As part of the UK Government’s drive to make 2010-20 the “decade of employee share ownership”, there have recently been a number of significant changes to HMRC approved share plans and Enterprise Management Incentive Schemes (EMI).
Provisions which became law under the Finance Act 2013, along with draft legislation published for the Finance Act 2014, together represent the most significant set of developments in the last 10 years for companies operating employee share schemes and employees participating in them.
Some of the already enacted and proposed tax and qualification amendments include:
- increases to Share Incentive Plan (SIP) and Save-As-You-Earn Scheme (SAYE) limits;
- further tax breaks for specific forms of corporate transactions under SIPs, SAYEs and Company Share Option Plans (CSOP);
- widening of the categories of employees who can participate under SIPs, SAYEs and CSOPs;
- significant enhancements to EMI tax breaks and further grace periods following EMI “disqualifying events”;
- easier access to statutory corporation tax relief on corporate transactions and
- changes to retirement provisions with a number of employment law implications arising from that.
Additionally there are some significant compliance and administrative developments to be aware of including:
- self-certification and registration of plans with HMRC rather than formal HMRC approval;
- a new process for notifying HMRC of EMI option grants with the removal of the existing paper EMI1s;
- new HMRC powers of enquiry and a new non-compliance penalty regime; and
- a move towards online filing of all HMRC tax year-end reporting forms.

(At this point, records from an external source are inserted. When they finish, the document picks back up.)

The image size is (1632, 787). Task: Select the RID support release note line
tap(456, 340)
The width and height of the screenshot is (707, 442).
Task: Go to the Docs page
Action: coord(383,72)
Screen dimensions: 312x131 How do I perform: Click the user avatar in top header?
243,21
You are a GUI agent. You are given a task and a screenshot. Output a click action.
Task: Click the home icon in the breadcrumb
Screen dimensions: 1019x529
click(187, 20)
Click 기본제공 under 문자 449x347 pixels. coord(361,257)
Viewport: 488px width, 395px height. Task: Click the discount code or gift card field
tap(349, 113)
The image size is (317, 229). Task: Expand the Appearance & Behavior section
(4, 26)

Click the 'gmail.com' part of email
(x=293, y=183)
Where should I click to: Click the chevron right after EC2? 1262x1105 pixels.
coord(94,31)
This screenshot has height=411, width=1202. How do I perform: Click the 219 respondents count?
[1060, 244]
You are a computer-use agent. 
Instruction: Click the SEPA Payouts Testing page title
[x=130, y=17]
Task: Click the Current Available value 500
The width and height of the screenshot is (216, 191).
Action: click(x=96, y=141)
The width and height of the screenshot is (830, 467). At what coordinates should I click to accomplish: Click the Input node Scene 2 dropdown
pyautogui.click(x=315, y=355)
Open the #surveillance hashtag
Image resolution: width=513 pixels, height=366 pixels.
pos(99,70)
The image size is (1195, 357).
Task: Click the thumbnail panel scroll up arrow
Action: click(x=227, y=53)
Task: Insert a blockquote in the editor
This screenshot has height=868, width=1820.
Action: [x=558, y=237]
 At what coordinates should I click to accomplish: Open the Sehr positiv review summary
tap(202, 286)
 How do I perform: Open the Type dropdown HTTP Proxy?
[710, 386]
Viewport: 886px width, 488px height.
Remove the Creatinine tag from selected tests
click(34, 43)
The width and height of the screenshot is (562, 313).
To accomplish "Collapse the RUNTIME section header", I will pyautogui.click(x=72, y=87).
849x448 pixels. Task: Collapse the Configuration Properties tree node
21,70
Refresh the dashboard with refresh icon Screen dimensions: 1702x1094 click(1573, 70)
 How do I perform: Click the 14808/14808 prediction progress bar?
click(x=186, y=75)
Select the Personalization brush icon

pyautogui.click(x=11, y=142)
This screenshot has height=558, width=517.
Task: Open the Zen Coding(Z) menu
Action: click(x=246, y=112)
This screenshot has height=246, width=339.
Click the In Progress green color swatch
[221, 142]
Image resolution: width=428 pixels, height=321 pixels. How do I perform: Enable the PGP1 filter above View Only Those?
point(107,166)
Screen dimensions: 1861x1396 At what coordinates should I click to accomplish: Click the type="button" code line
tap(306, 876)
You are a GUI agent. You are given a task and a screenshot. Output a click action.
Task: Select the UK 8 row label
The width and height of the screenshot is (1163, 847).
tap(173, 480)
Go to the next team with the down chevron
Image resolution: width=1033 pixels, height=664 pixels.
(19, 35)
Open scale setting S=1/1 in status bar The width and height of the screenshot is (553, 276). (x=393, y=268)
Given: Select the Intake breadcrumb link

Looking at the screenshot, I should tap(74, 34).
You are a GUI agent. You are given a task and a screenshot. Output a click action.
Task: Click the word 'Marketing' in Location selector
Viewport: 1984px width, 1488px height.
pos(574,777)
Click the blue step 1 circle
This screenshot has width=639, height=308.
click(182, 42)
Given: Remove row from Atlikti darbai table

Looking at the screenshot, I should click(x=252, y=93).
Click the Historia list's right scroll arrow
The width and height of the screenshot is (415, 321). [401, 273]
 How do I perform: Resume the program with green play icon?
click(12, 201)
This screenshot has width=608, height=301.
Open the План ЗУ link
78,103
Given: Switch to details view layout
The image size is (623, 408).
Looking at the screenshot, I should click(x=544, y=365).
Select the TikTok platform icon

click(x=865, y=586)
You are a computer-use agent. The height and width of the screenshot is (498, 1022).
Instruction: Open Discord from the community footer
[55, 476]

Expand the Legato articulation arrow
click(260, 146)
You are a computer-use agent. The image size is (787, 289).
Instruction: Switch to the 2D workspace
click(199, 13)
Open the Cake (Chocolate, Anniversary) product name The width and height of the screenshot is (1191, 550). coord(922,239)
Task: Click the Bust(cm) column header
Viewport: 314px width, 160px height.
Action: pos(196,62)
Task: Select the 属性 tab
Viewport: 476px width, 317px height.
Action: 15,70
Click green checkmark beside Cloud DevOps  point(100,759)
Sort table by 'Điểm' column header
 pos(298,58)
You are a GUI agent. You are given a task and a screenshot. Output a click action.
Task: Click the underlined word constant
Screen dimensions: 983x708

Some of the above changes are deemed to have effect for existing schemes but companies should still consider:
- amending their scheme rules in order to be able to take advantage of the beneficial changes;
- varying their schemes in order to ensure consistency with the new legislation;
- amending employee communication materials to ensure accuracy and to match the revised legislation; and
how they will satisfy their obligations under the new online processes.